[Source data]
----

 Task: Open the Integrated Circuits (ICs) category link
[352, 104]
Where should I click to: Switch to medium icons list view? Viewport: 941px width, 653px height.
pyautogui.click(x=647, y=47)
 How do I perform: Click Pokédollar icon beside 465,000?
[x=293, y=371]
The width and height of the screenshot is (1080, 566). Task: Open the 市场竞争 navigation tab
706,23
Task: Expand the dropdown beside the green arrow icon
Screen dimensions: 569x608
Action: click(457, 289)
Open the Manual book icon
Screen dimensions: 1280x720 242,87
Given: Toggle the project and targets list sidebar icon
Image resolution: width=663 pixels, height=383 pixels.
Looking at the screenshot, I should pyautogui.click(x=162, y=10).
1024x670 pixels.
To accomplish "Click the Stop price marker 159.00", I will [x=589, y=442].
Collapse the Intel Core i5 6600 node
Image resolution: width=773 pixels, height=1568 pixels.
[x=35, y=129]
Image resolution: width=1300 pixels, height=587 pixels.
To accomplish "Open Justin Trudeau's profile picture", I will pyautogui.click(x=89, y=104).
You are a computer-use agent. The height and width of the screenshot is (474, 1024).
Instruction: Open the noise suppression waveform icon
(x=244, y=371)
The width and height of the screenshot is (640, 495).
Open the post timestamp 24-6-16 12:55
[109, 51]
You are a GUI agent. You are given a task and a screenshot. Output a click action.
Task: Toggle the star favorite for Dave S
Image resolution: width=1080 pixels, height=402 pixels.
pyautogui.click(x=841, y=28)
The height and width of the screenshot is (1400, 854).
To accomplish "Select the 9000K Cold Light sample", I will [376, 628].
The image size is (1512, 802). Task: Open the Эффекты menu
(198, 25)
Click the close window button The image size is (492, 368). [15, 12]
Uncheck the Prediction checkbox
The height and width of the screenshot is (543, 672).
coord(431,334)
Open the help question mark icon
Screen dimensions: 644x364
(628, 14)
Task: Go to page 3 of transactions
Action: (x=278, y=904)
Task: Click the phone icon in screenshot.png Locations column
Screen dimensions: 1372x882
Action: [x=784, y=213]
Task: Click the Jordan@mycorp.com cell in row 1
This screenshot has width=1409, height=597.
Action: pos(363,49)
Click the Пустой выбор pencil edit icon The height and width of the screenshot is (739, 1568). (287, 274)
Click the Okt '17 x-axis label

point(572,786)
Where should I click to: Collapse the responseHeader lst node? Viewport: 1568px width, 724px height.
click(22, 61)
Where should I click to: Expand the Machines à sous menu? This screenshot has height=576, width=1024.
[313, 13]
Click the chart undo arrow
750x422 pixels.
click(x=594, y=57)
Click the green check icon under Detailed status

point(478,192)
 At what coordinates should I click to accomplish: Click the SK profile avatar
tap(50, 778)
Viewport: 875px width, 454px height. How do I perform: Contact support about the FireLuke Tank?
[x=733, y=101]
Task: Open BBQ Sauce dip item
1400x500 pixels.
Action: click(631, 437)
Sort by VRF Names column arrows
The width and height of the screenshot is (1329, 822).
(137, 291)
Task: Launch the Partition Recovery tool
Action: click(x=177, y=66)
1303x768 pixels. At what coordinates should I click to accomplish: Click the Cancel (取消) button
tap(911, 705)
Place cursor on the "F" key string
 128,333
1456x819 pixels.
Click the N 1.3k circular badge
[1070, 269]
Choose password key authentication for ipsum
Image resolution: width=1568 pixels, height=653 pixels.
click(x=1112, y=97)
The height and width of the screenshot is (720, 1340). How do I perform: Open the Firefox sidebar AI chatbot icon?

----

- [TASK DETAILS]: Rewrite all of the rows above, switching every "Viewport" to "Display" and leaving everything else unchanged.

- [SOLVED EXERCISE]:
 Task: Open the Integrated Circuits (ICs) category link
[352, 104]
Where should I click to: Switch to medium icons list view? Display: 941px width, 653px height.
pyautogui.click(x=647, y=47)
 How do I perform: Click Pokédollar icon beside 465,000?
[x=293, y=371]
The width and height of the screenshot is (1080, 566). Task: Open the 市场竞争 navigation tab
706,23
Task: Expand the dropdown beside the green arrow icon
Screen dimensions: 569x608
Action: click(457, 289)
Open the Manual book icon
Screen dimensions: 1280x720 242,87
Given: Toggle the project and targets list sidebar icon
Image resolution: width=663 pixels, height=383 pixels.
Looking at the screenshot, I should pyautogui.click(x=162, y=10).
1024x670 pixels.
To accomplish "Click the Stop price marker 159.00", I will [x=589, y=442].
Collapse the Intel Core i5 6600 node
Image resolution: width=773 pixels, height=1568 pixels.
[x=35, y=129]
Image resolution: width=1300 pixels, height=587 pixels.
To accomplish "Open Justin Trudeau's profile picture", I will pyautogui.click(x=89, y=104).
You are a computer-use agent. The height and width of the screenshot is (474, 1024).
Instruction: Open the noise suppression waveform icon
(x=244, y=371)
The width and height of the screenshot is (640, 495).
Open the post timestamp 24-6-16 12:55
[109, 51]
You are a GUI agent. You are given a task and a screenshot. Output a click action.
Task: Toggle the star favorite for Dave S
Image resolution: width=1080 pixels, height=402 pixels.
pyautogui.click(x=841, y=28)
The height and width of the screenshot is (1400, 854).
To accomplish "Select the 9000K Cold Light sample", I will [376, 628].
The image size is (1512, 802). Task: Open the Эффекты menu
(198, 25)
Click the close window button The image size is (492, 368). [15, 12]
Uncheck the Prediction checkbox
The height and width of the screenshot is (543, 672).
coord(431,334)
Open the help question mark icon
Screen dimensions: 644x364
(628, 14)
Task: Go to page 3 of transactions
Action: (x=278, y=904)
Task: Click the phone icon in screenshot.png Locations column
Screen dimensions: 1372x882
Action: [x=784, y=213]
Task: Click the Jordan@mycorp.com cell in row 1
This screenshot has width=1409, height=597.
Action: pos(363,49)
Click the Пустой выбор pencil edit icon The height and width of the screenshot is (739, 1568). (287, 274)
Click the Okt '17 x-axis label

point(572,786)
Where should I click to: Collapse the responseHeader lst node? Display: 1568px width, 724px height.
click(22, 61)
Where should I click to: Expand the Machines à sous menu? This screenshot has height=576, width=1024.
[313, 13]
Click the chart undo arrow
750x422 pixels.
click(x=594, y=57)
Click the green check icon under Detailed status

point(478,192)
 At what coordinates should I click to accomplish: Click the SK profile avatar
tap(50, 778)
Display: 875px width, 454px height. How do I perform: Contact support about the FireLuke Tank?
[x=733, y=101]
Task: Open BBQ Sauce dip item
1400x500 pixels.
Action: click(631, 437)
Sort by VRF Names column arrows
The width and height of the screenshot is (1329, 822).
(137, 291)
Task: Launch the Partition Recovery tool
Action: click(x=177, y=66)
1303x768 pixels. At what coordinates should I click to accomplish: Click the Cancel (取消) button
tap(911, 705)
Place cursor on the "F" key string
 128,333
1456x819 pixels.
Click the N 1.3k circular badge
[1070, 269]
Choose password key authentication for ipsum
Image resolution: width=1568 pixels, height=653 pixels.
click(x=1112, y=97)
The height and width of the screenshot is (720, 1340). How do I perform: Open the Firefox sidebar AI chatbot icon?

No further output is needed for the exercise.